Tasks and exercises
(A) For each statement about the passage on AI hype, answer yes or no, and quote the exact words from the passage that decide it. (i) Most AI expertise has been taken up by companies trying to make money off people. (ii) The passage recommends watching the video with kids around. (iii) Theranos, WeWork, and NFTs delivered more than they promised.
(B) According to the passage on AI hype, what does AI's use currently depend on?

Source passage
It behooves us to try something new with AI. It pays to give our future selves the freedom to make sound decisions about it, based on sound information. It pays to learn the truth about it. Taking others’ whims about it at face value ensures you’ll pay a steeper price in the future. People are getting good at using ML and deep learning for all kinds of things — making computers recognize faces, replicate voices, and show people content that will keep them scrolling. Those uses won’t get better or more helpful for our lives, rather than making some people very rich, unless we make it so.
In the meantime, of course, they can be very entertaining. Note: it is not advised that you watch the video below with kids around.
AI can be used for good, evil, simply weird, or really anything, depending on human conditions. At present, this just means it all depends on where the profit motive leads.
Most AI expertise has been swept up by companies trying to squeeze us for dollars. There is simply not as much money in public, transparent, people-driven efforts to make life fundamentally better (formerly the domain of government) or even in brain simulation. It’s in bread and circuses and military uses. These types of conditions are what make AI, and any other technology, go in the direction it does.
AI is out there now. That fact is water under the bridge. Talking about it like it’s magic only benefits the people who have the most to gain from bullshitting about it. Dressing AI up in big heavy talk, in this case doomsday talk, preying on people’s uninformed interest in it, is a pattern we’ve seen before. “Theranos/WeWork/NFTs will change everything.”
Correction: they could have changed a lot. Instead they oversold themselves. They overpromised and underdelivered.
This hysteria around AI, overselling both its capabilities and risks so that some people get richer, is tough to disentangle from people just being naturally interested in it. It’s an interesting thing with a wide range of uses. People are going to buy into it regardless, as they did with crypto and NFTs, and probably more so. All the more reason to know the truth about it.

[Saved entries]
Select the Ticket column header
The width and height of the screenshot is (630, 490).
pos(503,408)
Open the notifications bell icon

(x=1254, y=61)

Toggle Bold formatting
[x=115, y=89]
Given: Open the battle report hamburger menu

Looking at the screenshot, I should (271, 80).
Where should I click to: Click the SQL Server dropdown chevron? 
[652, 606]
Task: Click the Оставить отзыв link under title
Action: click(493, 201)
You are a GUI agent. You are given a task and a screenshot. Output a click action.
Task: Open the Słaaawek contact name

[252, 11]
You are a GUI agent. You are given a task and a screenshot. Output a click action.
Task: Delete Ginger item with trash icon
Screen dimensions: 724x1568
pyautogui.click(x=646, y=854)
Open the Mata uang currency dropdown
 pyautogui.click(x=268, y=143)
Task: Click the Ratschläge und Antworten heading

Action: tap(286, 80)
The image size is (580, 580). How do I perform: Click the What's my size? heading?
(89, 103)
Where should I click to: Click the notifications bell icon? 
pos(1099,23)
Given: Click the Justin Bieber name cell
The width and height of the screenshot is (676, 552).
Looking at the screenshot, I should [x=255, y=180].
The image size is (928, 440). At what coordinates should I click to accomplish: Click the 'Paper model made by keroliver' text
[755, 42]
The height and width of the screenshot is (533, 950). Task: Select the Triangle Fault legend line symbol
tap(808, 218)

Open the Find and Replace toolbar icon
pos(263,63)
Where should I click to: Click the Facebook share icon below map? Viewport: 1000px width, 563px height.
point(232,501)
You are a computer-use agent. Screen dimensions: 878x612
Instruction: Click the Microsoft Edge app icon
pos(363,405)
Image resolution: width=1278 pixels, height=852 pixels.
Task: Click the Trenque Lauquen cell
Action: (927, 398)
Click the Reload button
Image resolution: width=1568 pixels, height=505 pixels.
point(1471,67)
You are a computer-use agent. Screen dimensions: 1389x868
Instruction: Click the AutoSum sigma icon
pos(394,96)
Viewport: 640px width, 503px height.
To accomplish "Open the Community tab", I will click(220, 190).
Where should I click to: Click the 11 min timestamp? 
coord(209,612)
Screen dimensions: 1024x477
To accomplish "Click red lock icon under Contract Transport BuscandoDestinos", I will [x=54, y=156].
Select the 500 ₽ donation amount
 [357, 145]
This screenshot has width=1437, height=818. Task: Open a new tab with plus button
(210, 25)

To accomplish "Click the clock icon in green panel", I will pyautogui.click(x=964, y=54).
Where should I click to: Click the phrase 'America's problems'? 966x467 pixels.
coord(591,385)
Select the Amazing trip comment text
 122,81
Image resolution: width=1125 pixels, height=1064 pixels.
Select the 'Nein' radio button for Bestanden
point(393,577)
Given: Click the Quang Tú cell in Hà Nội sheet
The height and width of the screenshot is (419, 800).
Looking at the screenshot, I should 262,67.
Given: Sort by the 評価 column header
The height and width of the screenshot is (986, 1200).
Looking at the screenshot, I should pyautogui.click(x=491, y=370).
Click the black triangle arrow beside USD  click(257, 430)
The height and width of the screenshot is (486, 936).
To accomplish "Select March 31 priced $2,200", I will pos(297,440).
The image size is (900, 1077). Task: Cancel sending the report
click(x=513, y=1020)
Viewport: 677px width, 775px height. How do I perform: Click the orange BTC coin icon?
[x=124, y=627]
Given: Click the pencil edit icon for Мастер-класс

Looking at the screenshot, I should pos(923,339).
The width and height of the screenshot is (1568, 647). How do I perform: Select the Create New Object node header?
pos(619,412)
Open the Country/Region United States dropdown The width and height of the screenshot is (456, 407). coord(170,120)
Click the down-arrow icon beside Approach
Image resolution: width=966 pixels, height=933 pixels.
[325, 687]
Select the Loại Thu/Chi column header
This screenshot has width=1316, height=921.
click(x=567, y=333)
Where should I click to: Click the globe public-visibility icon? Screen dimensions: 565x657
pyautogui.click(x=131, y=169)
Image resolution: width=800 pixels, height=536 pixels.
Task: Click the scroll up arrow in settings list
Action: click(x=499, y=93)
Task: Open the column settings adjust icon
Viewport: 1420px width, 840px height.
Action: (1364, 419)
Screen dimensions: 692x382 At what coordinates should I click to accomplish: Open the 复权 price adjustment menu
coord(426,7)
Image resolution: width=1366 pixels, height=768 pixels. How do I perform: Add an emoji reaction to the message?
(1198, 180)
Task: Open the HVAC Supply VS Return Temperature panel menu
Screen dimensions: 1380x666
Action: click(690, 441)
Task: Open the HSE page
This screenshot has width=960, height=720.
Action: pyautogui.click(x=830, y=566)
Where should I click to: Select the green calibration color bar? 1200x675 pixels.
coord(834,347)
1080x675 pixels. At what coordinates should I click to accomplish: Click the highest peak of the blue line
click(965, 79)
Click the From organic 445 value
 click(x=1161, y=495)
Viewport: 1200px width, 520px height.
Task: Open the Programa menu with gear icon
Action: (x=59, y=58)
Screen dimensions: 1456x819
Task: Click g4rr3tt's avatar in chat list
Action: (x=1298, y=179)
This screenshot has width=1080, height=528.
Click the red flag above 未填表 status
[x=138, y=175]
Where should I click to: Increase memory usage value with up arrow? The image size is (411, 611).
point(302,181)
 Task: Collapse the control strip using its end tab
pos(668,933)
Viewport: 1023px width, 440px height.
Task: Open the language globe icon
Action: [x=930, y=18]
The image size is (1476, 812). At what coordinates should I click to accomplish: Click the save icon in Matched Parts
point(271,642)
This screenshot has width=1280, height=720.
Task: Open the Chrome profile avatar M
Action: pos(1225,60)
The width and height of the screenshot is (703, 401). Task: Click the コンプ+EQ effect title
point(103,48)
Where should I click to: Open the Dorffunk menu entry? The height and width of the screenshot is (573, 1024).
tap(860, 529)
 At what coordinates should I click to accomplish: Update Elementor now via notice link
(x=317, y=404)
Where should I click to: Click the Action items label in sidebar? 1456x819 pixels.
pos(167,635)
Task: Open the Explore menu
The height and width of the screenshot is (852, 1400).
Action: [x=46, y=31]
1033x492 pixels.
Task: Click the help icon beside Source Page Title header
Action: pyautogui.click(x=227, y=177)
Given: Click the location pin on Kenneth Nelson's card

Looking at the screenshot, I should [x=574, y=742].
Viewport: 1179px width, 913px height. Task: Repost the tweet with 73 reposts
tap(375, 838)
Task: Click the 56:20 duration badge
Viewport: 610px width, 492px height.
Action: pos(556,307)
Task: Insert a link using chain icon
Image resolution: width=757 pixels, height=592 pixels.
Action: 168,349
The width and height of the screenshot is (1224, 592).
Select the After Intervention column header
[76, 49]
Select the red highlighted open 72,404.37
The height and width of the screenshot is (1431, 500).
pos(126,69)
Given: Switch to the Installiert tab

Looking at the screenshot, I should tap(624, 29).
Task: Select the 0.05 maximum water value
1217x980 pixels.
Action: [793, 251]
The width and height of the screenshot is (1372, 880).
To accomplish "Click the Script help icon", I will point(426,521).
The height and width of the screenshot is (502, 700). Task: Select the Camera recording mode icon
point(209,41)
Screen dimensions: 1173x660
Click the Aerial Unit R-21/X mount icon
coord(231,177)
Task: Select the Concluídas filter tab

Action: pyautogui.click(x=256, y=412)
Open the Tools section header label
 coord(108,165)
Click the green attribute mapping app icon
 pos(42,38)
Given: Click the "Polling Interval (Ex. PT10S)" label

Results
(A)
(i) Yes: "Most AI expertise has been swept up by companies trying to squeeze us for dollars."
(ii) No: "it is not advised that you watch the video below with kids around."
(iii) No: "They overpromised and underdelivered."

(B) It all depends on where the profit motive leads.